Pożegnają go wierni w Pucku i w Sopocie, a msze w jego intencji odbędą się też w różnych miejscach w kraju.
Uroczystości pogrzebowe rozpoczną się dziś o godz. 8 rano. Wtedy to nastąpi wprowadzenie trumny z ciałem duchownego do kościoła pod wez. Św. ap. Piotra i Pawła, a o godz. 8.30 rozpocznie się tam pożegnalna msza święta.

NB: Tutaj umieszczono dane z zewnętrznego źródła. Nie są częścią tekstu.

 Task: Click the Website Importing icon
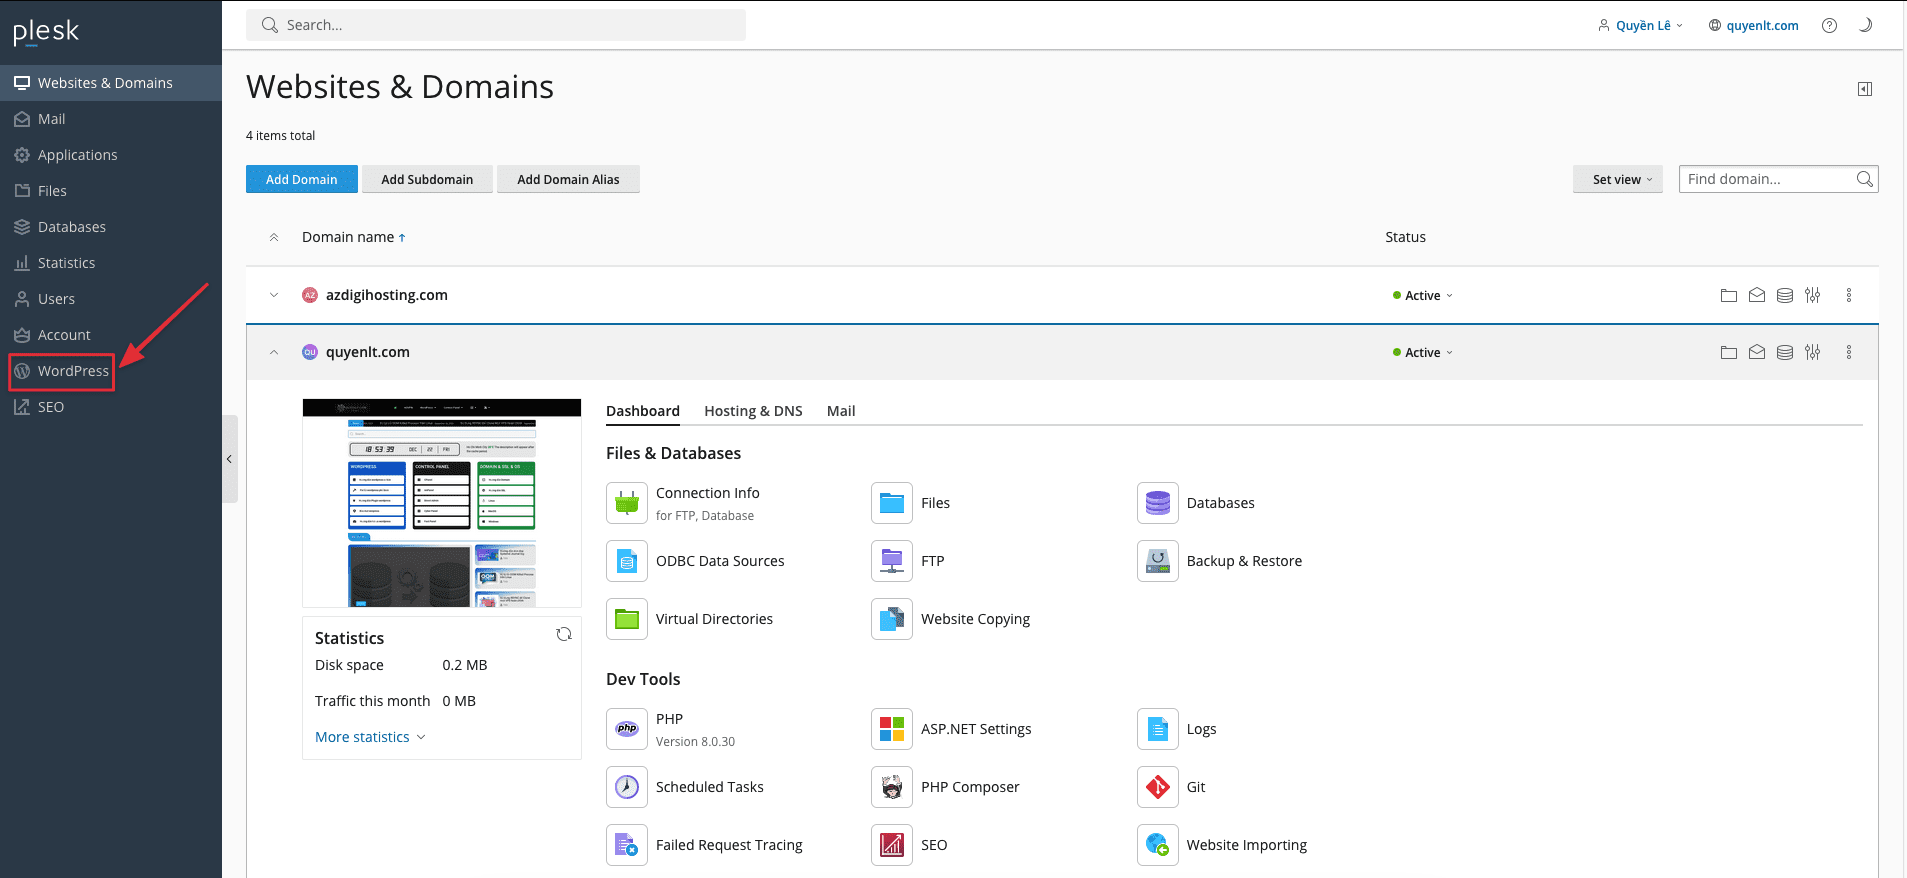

- Bardzo proszę mnie pochować w sutannie, z humerałem (jeżeli któryś z księży będzie wiedział, co to jest), w albie, z cingulum, z krzyżem, ze stułą na krzyż, w takim ładnym czarnym ornacie, żeby dzieci mojego rodzeństwa wiedziały, że wujek nie wyparował, nie zniknął - prosił ks. Kaczkowski.
Po nabożeństwie w puckiej farze około godziny 9.15 trumna z ciałem duchownego zostanie przewieziona do Sopotu, gdzie odbędą się główne uroczystości.
Od godz. 11 ciało będzie wystawione w miejscowym kościele św. Jerzego. O godzinie 11.30 odbędzie się pożegnalny koncert, a w samo południe zostanie odprawiona msza pogrzebowa. Sam pogrzeb na Cmentarzu Komunalnym w Sopocie będzie o godzinie 14.